Zandvoort’s solutions are clearly unique, but it retains the old-school feel of the track, in part because of its compact nature and location in the heart of a small seaside town. But it’s not alone in being a classic venue that has returned to the F1 calendar in recent years, a trend that that Zafelli is a fan of because it shows that tracks can evolve alongside the machinery racing on them.

“It’s wonderful. To me, looking at the historic circuits having Formula 1 and looking at the action that we have at them, you think of Imola but also Mugello, and then circuits that are newer like Portimao but also nice. I guess on the calendar there should be a balance between the historic and the new ones, but if the new ones are keeping the same soul of the histories — because they became historic not for the date but because of the soul that they have — to me it’s fine. All tracks can be new in that case.

“The point is that from a designer perspective I think we have demonstrated you don’t need major changes, it’s more about details. It’s about the soul of the track — you need to talk to the track and understand if what you’re doing is something it likes or not.

“The perspective is that to be a driver can sometimes be very boring, so we try to think about the fact that drivers can be bored and we want them excited.

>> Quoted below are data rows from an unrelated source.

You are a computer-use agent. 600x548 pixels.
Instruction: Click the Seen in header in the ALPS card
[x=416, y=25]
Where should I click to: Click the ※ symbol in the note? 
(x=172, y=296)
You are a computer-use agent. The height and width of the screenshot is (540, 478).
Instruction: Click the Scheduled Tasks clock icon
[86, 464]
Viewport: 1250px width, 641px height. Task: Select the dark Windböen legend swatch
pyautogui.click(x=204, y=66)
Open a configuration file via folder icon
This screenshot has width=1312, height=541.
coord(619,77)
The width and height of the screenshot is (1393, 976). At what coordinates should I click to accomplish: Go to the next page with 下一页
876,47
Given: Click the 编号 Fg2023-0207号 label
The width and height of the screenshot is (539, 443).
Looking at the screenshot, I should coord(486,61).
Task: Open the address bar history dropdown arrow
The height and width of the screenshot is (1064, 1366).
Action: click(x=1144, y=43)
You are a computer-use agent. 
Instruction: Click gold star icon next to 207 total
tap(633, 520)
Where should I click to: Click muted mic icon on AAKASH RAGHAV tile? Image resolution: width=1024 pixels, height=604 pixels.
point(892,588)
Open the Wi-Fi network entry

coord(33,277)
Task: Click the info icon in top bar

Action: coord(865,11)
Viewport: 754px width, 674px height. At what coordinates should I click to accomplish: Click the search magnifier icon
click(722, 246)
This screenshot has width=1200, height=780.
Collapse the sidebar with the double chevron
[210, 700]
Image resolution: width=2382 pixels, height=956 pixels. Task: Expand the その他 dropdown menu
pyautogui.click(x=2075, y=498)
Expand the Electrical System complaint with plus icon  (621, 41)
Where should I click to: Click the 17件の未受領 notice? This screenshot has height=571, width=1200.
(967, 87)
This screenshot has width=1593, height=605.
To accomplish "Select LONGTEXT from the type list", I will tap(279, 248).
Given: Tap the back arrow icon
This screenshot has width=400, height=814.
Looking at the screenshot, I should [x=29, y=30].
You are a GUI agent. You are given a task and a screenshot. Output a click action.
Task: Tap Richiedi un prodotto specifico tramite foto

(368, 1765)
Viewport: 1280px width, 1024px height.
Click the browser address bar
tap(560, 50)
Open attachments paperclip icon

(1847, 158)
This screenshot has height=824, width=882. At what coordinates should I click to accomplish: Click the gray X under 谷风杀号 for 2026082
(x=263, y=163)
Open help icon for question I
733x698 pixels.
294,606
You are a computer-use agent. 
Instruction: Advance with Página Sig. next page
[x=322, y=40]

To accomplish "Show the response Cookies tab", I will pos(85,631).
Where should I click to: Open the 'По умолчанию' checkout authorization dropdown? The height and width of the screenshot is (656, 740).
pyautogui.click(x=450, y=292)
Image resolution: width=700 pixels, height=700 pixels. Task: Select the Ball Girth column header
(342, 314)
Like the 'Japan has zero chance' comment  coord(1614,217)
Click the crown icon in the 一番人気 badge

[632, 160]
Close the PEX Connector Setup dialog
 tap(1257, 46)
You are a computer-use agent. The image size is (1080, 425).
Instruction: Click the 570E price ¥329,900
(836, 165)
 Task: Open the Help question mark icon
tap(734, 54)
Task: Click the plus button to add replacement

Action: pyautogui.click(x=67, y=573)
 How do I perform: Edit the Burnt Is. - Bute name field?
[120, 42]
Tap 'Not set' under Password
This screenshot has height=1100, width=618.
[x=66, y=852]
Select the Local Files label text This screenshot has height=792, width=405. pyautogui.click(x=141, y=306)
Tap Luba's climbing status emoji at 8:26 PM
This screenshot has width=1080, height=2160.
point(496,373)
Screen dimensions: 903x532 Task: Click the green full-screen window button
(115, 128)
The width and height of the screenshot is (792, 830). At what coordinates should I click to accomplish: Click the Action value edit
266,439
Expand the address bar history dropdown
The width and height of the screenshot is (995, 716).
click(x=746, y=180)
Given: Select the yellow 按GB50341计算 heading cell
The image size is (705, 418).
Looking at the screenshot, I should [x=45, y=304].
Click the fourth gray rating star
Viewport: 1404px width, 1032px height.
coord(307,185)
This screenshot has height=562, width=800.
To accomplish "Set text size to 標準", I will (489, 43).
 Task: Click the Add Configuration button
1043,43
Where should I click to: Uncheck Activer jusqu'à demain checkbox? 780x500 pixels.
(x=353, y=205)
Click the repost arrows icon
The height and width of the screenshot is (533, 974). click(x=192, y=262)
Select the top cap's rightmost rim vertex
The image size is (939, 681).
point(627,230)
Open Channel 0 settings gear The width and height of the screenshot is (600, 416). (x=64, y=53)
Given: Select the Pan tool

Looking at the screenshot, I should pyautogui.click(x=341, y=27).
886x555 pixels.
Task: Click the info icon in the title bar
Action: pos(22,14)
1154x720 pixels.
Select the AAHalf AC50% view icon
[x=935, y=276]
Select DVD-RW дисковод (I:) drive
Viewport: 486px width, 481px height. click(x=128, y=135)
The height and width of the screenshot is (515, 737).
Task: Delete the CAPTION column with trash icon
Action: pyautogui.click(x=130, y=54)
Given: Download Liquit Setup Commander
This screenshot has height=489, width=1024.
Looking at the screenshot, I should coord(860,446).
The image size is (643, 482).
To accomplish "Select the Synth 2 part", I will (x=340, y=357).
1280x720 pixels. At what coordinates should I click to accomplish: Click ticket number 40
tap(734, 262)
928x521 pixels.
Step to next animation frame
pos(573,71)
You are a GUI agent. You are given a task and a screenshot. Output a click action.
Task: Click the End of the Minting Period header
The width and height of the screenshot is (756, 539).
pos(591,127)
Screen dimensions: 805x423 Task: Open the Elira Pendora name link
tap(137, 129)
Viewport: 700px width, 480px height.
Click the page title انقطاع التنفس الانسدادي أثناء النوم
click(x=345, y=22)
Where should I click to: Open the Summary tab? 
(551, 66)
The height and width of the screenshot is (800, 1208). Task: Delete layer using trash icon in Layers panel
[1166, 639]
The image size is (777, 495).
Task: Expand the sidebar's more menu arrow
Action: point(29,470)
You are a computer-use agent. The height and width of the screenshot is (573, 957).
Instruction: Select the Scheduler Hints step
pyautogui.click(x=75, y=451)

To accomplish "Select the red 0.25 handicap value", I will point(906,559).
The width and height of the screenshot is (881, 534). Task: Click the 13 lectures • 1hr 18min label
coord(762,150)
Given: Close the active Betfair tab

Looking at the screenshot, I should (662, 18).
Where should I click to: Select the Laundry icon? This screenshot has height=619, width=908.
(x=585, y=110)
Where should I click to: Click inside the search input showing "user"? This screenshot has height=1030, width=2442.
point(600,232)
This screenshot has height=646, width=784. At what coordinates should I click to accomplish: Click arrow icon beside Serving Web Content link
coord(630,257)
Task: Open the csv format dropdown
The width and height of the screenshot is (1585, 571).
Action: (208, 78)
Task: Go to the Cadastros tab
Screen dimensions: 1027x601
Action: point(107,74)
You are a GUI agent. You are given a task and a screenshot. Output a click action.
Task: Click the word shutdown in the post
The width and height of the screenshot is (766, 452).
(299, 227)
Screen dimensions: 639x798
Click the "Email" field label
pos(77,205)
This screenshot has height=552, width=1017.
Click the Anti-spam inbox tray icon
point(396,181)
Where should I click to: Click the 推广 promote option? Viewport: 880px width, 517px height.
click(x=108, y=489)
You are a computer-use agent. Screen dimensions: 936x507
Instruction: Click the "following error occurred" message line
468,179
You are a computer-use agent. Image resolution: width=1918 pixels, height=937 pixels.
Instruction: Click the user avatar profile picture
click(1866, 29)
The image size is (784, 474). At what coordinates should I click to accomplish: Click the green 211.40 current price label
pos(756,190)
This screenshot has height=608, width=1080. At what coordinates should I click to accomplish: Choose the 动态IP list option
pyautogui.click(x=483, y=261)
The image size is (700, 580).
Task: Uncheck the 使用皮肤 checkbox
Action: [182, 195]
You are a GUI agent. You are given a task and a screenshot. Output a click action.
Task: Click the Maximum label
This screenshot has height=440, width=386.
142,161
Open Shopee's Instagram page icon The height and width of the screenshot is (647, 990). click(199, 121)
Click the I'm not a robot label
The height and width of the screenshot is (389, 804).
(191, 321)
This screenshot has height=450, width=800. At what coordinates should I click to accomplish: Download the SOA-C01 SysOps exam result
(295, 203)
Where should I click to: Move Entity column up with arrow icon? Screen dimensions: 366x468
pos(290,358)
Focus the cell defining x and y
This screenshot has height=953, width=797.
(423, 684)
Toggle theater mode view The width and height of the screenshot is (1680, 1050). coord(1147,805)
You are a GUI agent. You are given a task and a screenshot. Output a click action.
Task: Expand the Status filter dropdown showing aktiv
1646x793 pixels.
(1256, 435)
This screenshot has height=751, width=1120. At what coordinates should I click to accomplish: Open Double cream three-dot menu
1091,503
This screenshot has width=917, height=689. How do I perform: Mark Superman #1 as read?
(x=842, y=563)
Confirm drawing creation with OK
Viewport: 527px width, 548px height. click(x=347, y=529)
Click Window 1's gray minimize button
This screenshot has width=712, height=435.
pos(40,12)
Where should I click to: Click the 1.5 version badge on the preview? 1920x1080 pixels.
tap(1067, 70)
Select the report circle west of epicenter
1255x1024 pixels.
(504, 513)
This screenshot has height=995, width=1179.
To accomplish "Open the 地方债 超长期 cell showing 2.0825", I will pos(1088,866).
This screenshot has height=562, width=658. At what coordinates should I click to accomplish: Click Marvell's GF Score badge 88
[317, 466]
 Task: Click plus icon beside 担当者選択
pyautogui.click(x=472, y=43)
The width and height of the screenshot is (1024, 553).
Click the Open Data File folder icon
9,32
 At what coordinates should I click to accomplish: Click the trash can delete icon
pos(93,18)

“Take for example Sepang — when we remodeled Sepang’s last corner we did a corner that was completely off-camber. 1.5m (5ft) to the outside instead of the inside, and that created a lot of discussion. Hate it or love it, you have to pass by there and if you miss it then you’re losing lap time. So we like to create these kind of things in response to engineering challenges.

“Now Zandvoort, hate it or love it, definitely on Friday night the drivers will have something to talk about because they’ve never been on a track like that. On the simulators you cannot feel it, so I hope they will enjoy what we did and that they will be brave enough to try the impossible. We want to see the bravery here.”